Arrhythmia is frequent among ACHD and may be due to congenitally abnormal conduction pathways or inherent structural or hemodynamic issues. Risks may further be exacerbated by surgical scarring, medication, electrolyte disturbances, or systemic illness. 15 Consequences range from impaired quality of life, acceleration of heart failure, hemodynamic instability, and sudden cardiac death. It is estimated that 50% of 20-year-olds with CHD will develop an atrial tachyarrhythmia during their lifetime. 16 In some cohorts, high prevalence of arrhythmia has led to new continuous monitoring surveillance approaches that have demonstrated a change in clinical management through early detection.17,18 These approaches almost certainly provide greater diagnostic yield than routine annual Holter monitoring and thus hypothetically may reduce sudden cardiac death risk. 19 However, randomized controlled trials have never been performed, and therefore, key cardiovascular and all-cause endpoints have not been evaluated. In the present study, it was notable that those with pain, more advanced symptoms, or co-existent long-term conditions, who may be a group at greater clinical risk, were more likely to exhibit reduced or inconsistent patterns of monitoring. This may indicate a need for tailored support in these groups or indeed in others who may experience temporary deterioration in symptoms. In addition, illness identity, which has been shown to influence health care utilization in ACHD, may have impacted watch-wearing, as participants who reported a strong sense that their heart affected their life were more likely to experience discomfort. 20 This may be because they are more susceptible to heightened sensory awareness or perhaps perceive a loss of autonomy with monitoring that increases discomfort.

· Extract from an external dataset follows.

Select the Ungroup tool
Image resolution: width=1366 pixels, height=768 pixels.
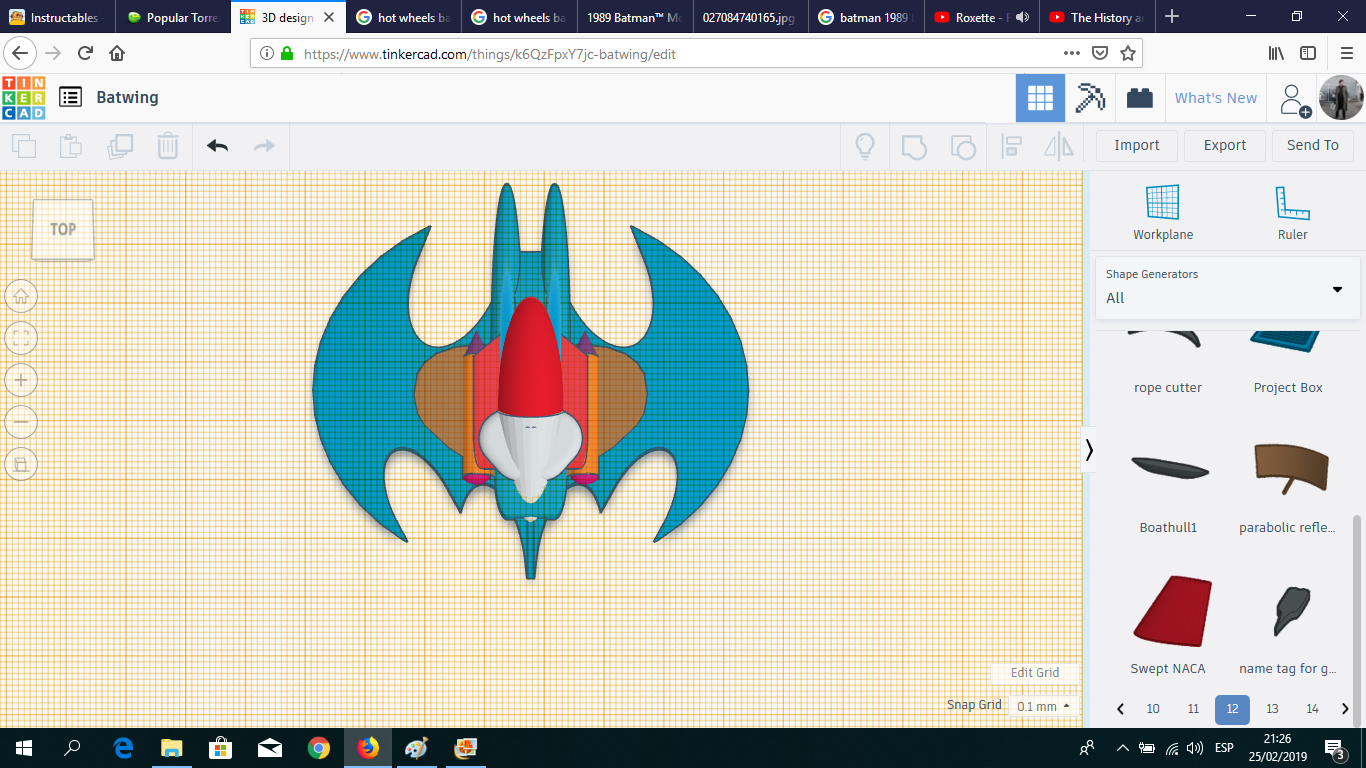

Over a third of ACHD patients experience clinical levels of anxiety or depression or both; this is associated with reduced quality of life and perceived health status. 21 These patients have a higher frequency of health service usage. 22 Clinicians perceive remote monitoring may exacerbate anxiety among patients, and in the context of atrial fibrillation, has been associated with higher rates of symptom monitoring and preoccupation, treatment concerns, and rhythm-related healthcare use.7,8 Interestingly, we found that those with higher levels of anxiety and depression felt more confident using the watch. Correlation of higher anxiety with greater confidence in watch use seems counterintuitive. However, health anxiety is associated with increased healthcare utilization across multiple settings. 23 Additionally, health anxiety can arise among those who access health information through online searching (cyberchondria) and necessarily have high “digital confidence.” 24 The health belief model supports this finding as it would suggest that anxious individuals perceive themselves to be at more risk and will lean towards an external locus of control, in this case, the watch, where the feedback and reassurance it provides manages their uncertainty and boosts self-efficacy.25,26 So, they actually feel more confident using it compared to less anxious individuals.
E-Health smart technology used in the optimization and monitoring of heart failure for those with systemic right ventricles was found to make patients feel more secure, although a small minority still feel nervous. 27 However, again, prospective randomized controlled studies are essential to determine whether these observations are simply a product of selection bias and determine and whether behavior is sustained over the longer term.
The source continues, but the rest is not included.